▸ **Aim of the exercise**
Gather every one of the lines below that contains the string "page", copying each in full. Matches are case-sensitive.

Entries giving target coordinates:
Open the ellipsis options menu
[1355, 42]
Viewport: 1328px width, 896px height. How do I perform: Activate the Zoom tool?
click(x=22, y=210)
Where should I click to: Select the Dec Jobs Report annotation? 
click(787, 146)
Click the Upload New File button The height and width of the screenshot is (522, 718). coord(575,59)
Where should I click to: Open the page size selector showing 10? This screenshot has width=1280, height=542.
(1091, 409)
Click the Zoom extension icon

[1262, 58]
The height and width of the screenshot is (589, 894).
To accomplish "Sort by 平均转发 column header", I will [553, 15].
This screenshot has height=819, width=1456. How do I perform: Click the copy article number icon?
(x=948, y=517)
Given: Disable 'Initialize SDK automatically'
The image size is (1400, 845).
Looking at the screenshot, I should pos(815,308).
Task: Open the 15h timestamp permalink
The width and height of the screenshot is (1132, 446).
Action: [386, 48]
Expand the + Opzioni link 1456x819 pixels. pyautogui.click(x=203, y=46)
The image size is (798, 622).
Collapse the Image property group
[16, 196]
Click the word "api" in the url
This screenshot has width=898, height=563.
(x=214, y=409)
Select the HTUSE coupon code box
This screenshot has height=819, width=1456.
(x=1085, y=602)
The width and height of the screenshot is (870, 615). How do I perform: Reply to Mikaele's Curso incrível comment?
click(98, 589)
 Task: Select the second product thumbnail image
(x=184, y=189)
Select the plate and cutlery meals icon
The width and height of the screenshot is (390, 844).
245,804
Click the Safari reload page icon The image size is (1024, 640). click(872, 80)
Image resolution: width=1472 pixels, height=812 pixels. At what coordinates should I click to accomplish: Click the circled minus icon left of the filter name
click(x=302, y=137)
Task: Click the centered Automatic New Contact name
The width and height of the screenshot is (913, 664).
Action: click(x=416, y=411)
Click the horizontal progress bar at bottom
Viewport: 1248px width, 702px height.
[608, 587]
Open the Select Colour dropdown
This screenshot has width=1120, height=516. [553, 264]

▸ **Response to this task**
Where should I click to: Open the page size selector showing 10? This screenshot has width=1280, height=542.
Click the Safari reload page icon The image size is (1024, 640). click(872, 80)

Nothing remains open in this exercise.